- WHAT IS REQUIRED -
Rewrite the records below as a numbered list, one line per item, leaving out the blank lines.

- RECORDS -
-- START --
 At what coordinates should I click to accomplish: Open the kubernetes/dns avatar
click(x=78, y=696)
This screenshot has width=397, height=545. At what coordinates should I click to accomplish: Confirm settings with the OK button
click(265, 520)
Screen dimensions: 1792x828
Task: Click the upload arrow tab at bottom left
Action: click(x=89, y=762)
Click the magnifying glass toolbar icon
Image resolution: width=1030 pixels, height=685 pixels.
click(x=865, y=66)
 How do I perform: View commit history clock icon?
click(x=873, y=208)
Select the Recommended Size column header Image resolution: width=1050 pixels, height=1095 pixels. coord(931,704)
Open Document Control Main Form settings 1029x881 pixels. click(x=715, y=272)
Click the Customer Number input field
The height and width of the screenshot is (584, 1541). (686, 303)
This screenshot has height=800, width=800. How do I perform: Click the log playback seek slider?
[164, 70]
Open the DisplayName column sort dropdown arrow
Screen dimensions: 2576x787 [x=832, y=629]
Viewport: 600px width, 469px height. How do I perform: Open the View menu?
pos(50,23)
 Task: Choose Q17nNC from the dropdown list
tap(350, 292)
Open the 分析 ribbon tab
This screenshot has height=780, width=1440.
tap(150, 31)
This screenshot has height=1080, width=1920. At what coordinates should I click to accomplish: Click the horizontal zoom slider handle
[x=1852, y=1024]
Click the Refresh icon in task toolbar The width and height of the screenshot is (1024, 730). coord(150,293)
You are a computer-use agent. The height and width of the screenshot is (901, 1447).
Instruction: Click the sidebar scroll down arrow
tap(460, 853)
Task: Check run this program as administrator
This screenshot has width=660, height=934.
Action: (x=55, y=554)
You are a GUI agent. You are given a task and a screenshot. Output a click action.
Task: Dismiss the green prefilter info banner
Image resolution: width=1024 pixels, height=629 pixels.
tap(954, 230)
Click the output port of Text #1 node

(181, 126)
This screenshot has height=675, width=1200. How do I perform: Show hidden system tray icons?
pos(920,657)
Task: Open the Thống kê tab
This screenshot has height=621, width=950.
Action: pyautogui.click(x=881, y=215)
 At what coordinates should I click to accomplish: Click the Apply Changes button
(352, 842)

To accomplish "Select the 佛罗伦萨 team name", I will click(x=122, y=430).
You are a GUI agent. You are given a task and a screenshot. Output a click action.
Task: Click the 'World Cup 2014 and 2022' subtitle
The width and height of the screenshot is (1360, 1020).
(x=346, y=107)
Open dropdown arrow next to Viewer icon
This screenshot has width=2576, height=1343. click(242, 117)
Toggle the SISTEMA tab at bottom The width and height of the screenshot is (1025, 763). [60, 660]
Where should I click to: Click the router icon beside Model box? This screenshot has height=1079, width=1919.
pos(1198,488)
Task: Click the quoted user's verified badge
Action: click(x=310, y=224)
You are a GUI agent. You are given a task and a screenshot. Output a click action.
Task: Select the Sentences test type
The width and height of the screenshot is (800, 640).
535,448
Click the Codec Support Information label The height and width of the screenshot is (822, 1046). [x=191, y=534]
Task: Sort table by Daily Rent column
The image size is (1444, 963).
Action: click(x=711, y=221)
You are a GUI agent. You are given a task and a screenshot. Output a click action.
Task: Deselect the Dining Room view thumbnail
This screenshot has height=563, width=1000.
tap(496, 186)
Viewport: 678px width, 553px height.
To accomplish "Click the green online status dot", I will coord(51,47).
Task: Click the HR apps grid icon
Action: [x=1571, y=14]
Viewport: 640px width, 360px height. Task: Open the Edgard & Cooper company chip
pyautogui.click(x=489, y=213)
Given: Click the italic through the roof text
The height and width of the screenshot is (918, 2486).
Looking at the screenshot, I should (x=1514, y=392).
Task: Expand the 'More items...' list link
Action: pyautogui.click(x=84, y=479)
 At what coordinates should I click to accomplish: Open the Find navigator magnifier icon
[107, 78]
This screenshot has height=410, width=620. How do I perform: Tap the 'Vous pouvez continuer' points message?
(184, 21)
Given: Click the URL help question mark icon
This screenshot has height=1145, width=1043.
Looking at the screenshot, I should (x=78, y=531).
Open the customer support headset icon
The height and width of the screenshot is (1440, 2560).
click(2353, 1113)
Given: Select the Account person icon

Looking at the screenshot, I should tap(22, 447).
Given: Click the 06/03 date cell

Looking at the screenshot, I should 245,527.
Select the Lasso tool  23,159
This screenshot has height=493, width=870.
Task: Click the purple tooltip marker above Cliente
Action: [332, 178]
-- END --
- EXERCISE RESULT -
1.  At what coordinates should I click to accomplish: Open the kubernetes/dns avatar
2. click(x=78, y=696)
3. This screenshot has width=397, height=545. At what coordinates should I click to accomplish: Confirm settings with the OK button
4. click(265, 520)
5. Screen dimensions: 1792x828
6. Task: Click the upload arrow tab at bottom left
7. Action: click(x=89, y=762)
8. Click the magnifying glass toolbar icon
9. Image resolution: width=1030 pixels, height=685 pixels.
10. click(x=865, y=66)
11.  How do I perform: View commit history clock icon?
12. click(x=873, y=208)
13. Select the Recommended Size column header Image resolution: width=1050 pixels, height=1095 pixels. coord(931,704)
14. Open Document Control Main Form settings 1029x881 pixels. click(x=715, y=272)
15. Click the Customer Number input field
16. The height and width of the screenshot is (584, 1541). (686, 303)
17. This screenshot has height=800, width=800. How do I perform: Click the log playback seek slider?
18. [164, 70]
19. Open the DisplayName column sort dropdown arrow
20. Screen dimensions: 2576x787 [x=832, y=629]
21. Viewport: 600px width, 469px height. How do I perform: Open the View menu?
22. pos(50,23)
23.  Task: Choose Q17nNC from the dropdown list
24. tap(350, 292)
25. Open the 分析 ribbon tab
26. This screenshot has height=780, width=1440.
27. tap(150, 31)
28. This screenshot has height=1080, width=1920. At what coordinates should I click to accomplish: Click the horizontal zoom slider handle
29. [x=1852, y=1024]
30. Click the Refresh icon in task toolbar The width and height of the screenshot is (1024, 730). coord(150,293)
31. You are a computer-use agent. The height and width of the screenshot is (901, 1447).
32. Instruction: Click the sidebar scroll down arrow
33. tap(460, 853)
34. Task: Check run this program as administrator
35. This screenshot has width=660, height=934.
36. Action: (x=55, y=554)
37. You are a GUI agent. You are given a task and a screenshot. Output a click action.
38. Task: Dismiss the green prefilter info banner
39. Image resolution: width=1024 pixels, height=629 pixels.
40. tap(954, 230)
41. Click the output port of Text #1 node
42. (181, 126)
43. This screenshot has height=675, width=1200. How do I perform: Show hidden system tray icons?
44. pos(920,657)
45. Task: Open the Thống kê tab
46. This screenshot has height=621, width=950.
47. Action: pyautogui.click(x=881, y=215)
48.  At what coordinates should I click to accomplish: Click the Apply Changes button
49. (352, 842)
50. To accomplish "Select the 佛罗伦萨 team name", I will click(x=122, y=430).
51. You are a GUI agent. You are given a task and a screenshot. Output a click action.
52. Task: Click the 'World Cup 2014 and 2022' subtitle
53. The width and height of the screenshot is (1360, 1020).
54. (x=346, y=107)
55. Open dropdown arrow next to Viewer icon
56. This screenshot has width=2576, height=1343. click(242, 117)
57. Toggle the SISTEMA tab at bottom The width and height of the screenshot is (1025, 763). [60, 660]
58. Where should I click to: Click the router icon beside Model box? This screenshot has height=1079, width=1919.
59. pos(1198,488)
60. Task: Click the quoted user's verified badge
61. Action: click(x=310, y=224)
62. You are a GUI agent. You are given a task and a screenshot. Output a click action.
63. Task: Select the Sentences test type
64. The width and height of the screenshot is (800, 640).
65. 535,448
66. Click the Codec Support Information label The height and width of the screenshot is (822, 1046). [x=191, y=534]
67. Task: Sort table by Daily Rent column
68. The image size is (1444, 963).
69. Action: click(x=711, y=221)
70. You are a GUI agent. You are given a task and a screenshot. Output a click action.
71. Task: Deselect the Dining Room view thumbnail
72. This screenshot has height=563, width=1000.
73. tap(496, 186)
74. Viewport: 678px width, 553px height.
75. To accomplish "Click the green online status dot", I will coord(51,47).
76. Task: Click the HR apps grid icon
77. Action: [x=1571, y=14]
78. Viewport: 640px width, 360px height. Task: Open the Edgard & Cooper company chip
79. pyautogui.click(x=489, y=213)
80. Given: Click the italic through the roof text
81. The height and width of the screenshot is (918, 2486).
82. Looking at the screenshot, I should (x=1514, y=392).
83. Task: Expand the 'More items...' list link
84. Action: pyautogui.click(x=84, y=479)
85.  At what coordinates should I click to accomplish: Open the Find navigator magnifier icon
86. [107, 78]
87. This screenshot has height=410, width=620. How do I perform: Tap the 'Vous pouvez continuer' points message?
88. (184, 21)
89. Given: Click the URL help question mark icon
90. This screenshot has height=1145, width=1043.
91. Looking at the screenshot, I should (x=78, y=531).
92. Open the customer support headset icon
93. The height and width of the screenshot is (1440, 2560).
94. click(2353, 1113)
95. Given: Select the Account person icon
96. Looking at the screenshot, I should tap(22, 447).
97. Given: Click the 06/03 date cell
98. Looking at the screenshot, I should 245,527.
99. Select the Lasso tool  23,159
100. This screenshot has height=493, width=870.
101. Task: Click the purple tooltip marker above Cliente
102. Action: [332, 178]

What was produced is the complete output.